Dataset excerpts |
*****
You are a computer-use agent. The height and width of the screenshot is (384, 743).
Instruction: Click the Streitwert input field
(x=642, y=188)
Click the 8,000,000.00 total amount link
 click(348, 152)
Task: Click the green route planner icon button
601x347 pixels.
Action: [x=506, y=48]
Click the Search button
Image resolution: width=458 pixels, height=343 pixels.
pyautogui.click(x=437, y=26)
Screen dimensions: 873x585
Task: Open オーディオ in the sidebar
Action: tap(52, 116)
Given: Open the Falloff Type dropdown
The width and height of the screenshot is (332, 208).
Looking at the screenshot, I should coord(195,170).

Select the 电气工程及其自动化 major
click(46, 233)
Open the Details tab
*****
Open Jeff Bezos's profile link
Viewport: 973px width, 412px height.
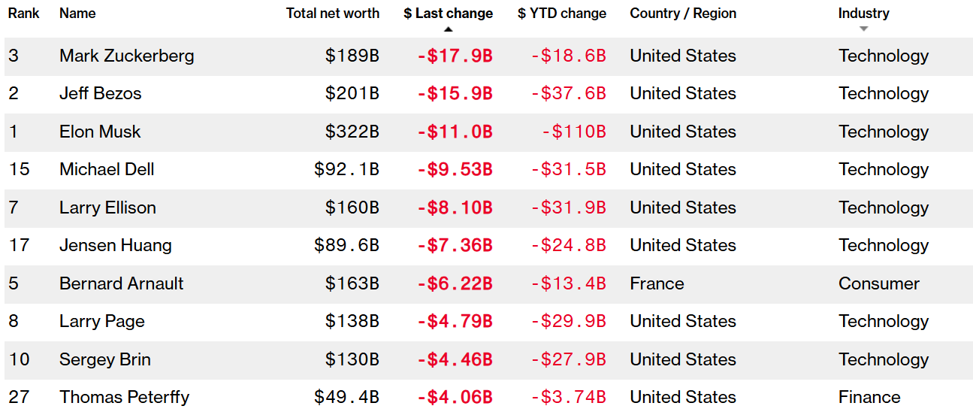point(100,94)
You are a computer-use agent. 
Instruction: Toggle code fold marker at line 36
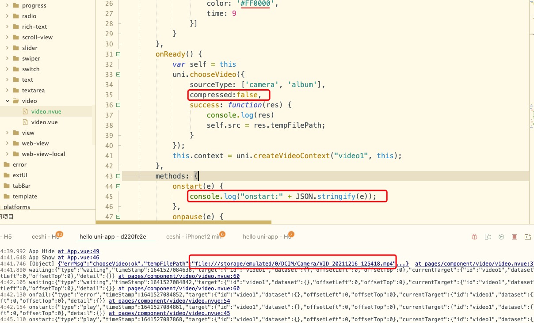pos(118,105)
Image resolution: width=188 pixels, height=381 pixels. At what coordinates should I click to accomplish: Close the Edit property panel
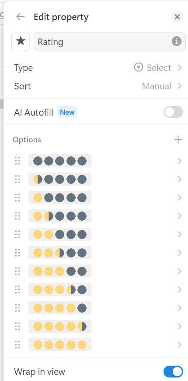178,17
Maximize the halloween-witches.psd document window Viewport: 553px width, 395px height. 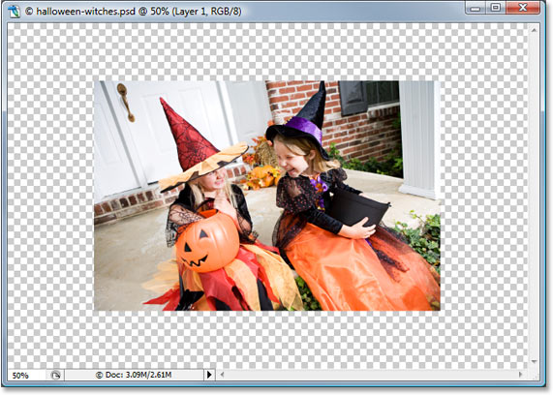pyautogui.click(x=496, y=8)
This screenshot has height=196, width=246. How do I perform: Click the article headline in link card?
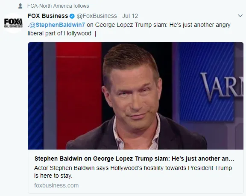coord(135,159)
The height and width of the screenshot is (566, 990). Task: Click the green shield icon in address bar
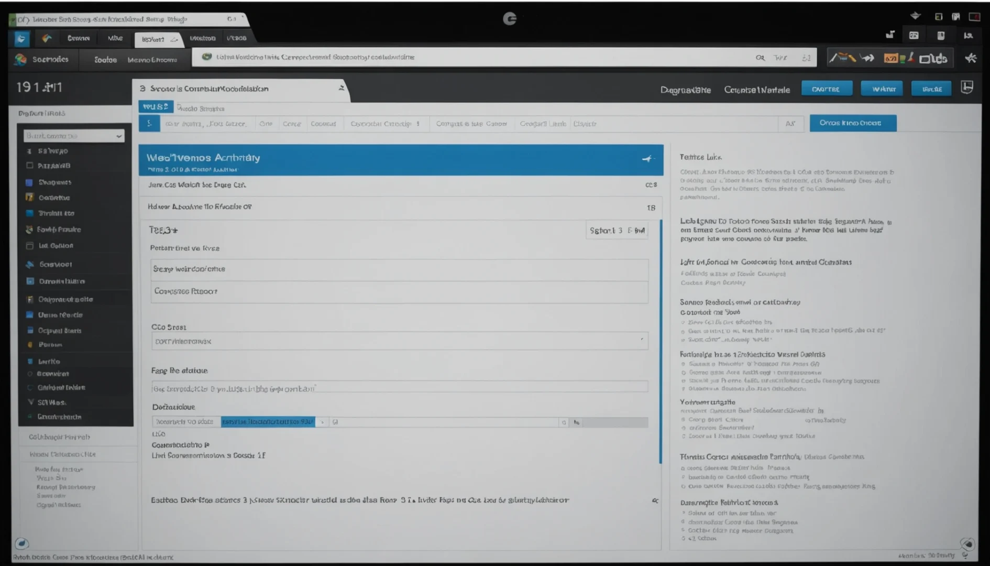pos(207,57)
*****
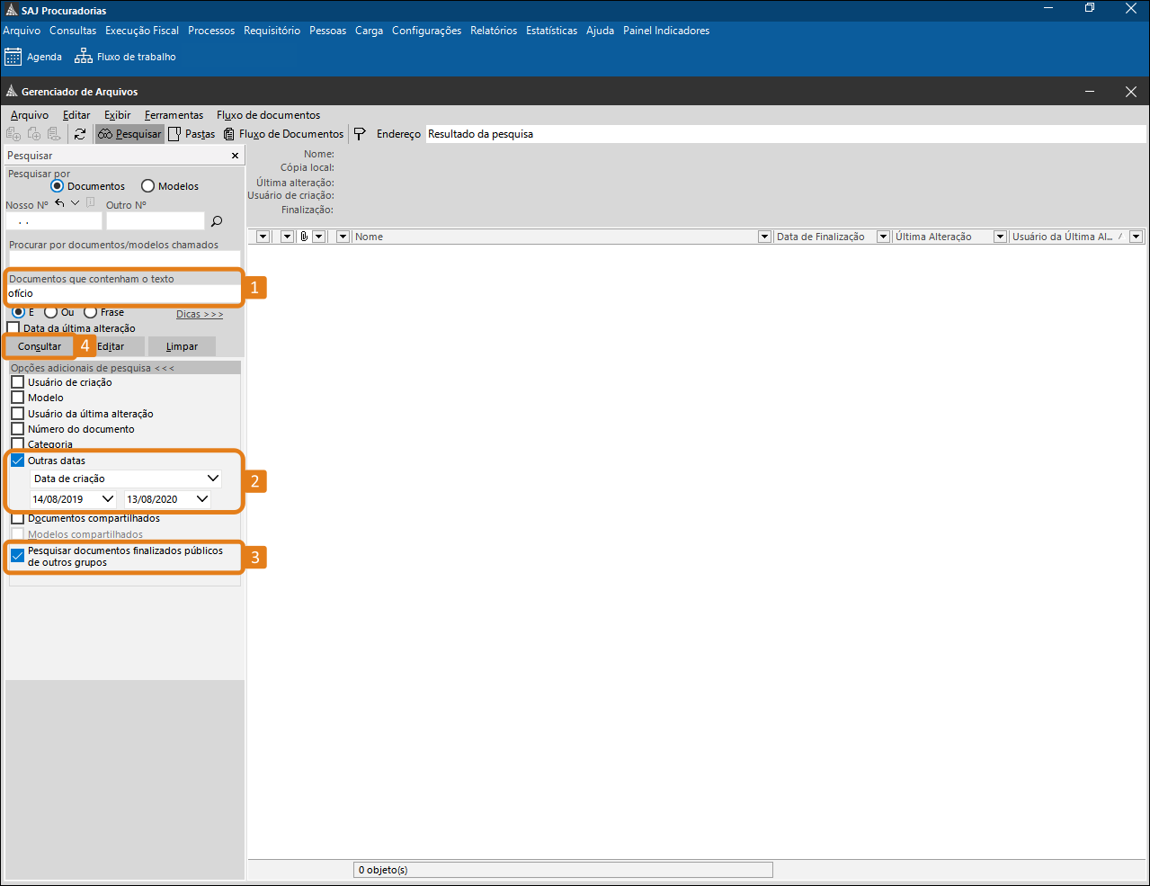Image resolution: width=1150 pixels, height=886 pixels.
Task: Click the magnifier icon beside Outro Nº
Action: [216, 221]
*****
Assignment |
If a line in the material contains "computer", show it.

Solution for this problem |
You are a computer-use agent. The height and width of the screenshot is (384, 743).
You are a computer-use agent. 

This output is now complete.